Former winger Matty Etherington says Manchester clubs proved Premier League glory days are fading fast

Defeats in the Champions League for Manchester City and Manchester United last night prove the Premier League is no longer the best in the world.

That's according to former West Ham United and Stoke City winger Matthew Etherington, who took to social media last night to air his views.

City threw away a 1-0 lead against last season's finalists Juventus to lose 2-1 at the Etihad while the Red Devils did the same at PSV Eindhoven, a match marred by a serious injury to Luke Shaw.

And speaking on Twitter after the first round of this season's Champions League matches on Tuesday night, Etherington said the defeats for both English sides is a sad indictment of the quality of the Premier League.

He said: "Said it last season and will say again, Premier League isn't the league it was.

"Summed up again tonight, really sad to see.

"Without doubt most entertaining, not the best in quality terms.

"It used to be both."


Etherington's words carry some weight considering he has only recently hung up his boots after a career which saw him play just shy of 300 games in what has long been billed the best league in the world.

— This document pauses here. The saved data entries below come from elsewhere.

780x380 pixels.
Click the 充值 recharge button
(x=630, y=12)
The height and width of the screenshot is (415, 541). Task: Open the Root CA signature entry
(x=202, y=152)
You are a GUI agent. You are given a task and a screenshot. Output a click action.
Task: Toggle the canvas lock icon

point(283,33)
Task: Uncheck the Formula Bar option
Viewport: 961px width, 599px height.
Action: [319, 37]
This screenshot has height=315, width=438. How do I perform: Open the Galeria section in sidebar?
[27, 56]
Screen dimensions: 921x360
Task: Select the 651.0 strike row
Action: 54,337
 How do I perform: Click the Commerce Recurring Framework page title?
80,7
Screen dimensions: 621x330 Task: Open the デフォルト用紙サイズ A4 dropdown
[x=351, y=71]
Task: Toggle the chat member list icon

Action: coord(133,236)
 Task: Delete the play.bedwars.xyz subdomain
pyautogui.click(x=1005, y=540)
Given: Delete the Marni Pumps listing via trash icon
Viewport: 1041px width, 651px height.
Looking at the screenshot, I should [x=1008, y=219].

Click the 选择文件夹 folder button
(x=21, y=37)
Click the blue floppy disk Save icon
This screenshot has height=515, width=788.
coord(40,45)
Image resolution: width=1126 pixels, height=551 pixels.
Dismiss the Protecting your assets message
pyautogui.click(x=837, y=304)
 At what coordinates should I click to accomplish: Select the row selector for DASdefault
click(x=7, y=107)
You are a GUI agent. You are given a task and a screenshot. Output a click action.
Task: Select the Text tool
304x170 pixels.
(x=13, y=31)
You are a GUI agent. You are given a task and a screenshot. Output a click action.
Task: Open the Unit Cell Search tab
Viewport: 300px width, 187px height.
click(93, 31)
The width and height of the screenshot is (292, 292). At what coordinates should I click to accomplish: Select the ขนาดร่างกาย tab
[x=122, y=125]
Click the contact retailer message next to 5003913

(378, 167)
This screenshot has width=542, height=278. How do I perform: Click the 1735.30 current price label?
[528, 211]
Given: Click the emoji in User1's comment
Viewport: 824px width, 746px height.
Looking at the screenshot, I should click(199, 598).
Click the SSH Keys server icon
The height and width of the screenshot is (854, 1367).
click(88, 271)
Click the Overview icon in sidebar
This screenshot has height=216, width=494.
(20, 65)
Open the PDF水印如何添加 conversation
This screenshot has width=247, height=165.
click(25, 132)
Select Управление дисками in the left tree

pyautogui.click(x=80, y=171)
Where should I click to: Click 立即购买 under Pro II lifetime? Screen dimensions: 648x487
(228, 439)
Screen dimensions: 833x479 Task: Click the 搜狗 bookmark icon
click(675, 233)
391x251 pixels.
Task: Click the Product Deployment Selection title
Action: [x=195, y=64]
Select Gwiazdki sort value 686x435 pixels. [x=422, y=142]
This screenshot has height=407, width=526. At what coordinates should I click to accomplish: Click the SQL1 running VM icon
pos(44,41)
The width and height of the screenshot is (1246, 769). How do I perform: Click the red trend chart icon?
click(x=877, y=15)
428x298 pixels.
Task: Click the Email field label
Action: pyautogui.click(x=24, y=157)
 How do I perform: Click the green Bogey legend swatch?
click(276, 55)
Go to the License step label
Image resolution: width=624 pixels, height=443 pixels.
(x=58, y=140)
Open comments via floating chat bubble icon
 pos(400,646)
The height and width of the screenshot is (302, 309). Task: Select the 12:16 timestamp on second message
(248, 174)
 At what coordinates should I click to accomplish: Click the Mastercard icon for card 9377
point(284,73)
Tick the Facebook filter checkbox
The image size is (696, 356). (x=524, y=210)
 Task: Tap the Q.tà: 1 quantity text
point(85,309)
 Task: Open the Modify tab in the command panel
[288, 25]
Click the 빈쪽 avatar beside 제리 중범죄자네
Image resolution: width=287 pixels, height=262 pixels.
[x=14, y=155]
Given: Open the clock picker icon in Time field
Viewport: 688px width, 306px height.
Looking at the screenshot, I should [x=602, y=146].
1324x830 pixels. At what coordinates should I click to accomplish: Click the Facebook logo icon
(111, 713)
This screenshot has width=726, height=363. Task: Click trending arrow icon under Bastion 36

Does European success translate as a good league?

But has he got a point? Some would argue European success isn't the only measure of the quality of a league.

This season alone has shown just how competitive the Premier League is with so-called "lesser" sides upsetting the odds to beat the elite clubs on a regular basis.

Perhaps that is because the top sides are getting worse while the smaller clubs, boosted by increased revenue, are getting stronger.

The pinnacle is the best barometer

But Champions League football is the pinnacle and the lack of success and progression of English clubs in the competition has been alarming in recent years.

Earlier this year Premier League chiefs secured a record-breaking £5.1bn domestic TV deal, reported on by the BBC, which certainly cemented its place as the richest league.

But the English top flight has not had a representative in the last eight of Europe’s premier club competition in two of the last three seasons.

While Manchester United still look like a club in transition, their rivals from the blue half of the city looked set to buck the recent trend after a perfect start to the new domestic season.

Both clubs could easily turn things around with five games still to play in the group stages.

But if they don't, and Chelsea and Arsenal fail to do their bit to help turn the tide, Etherington's words could well ring true.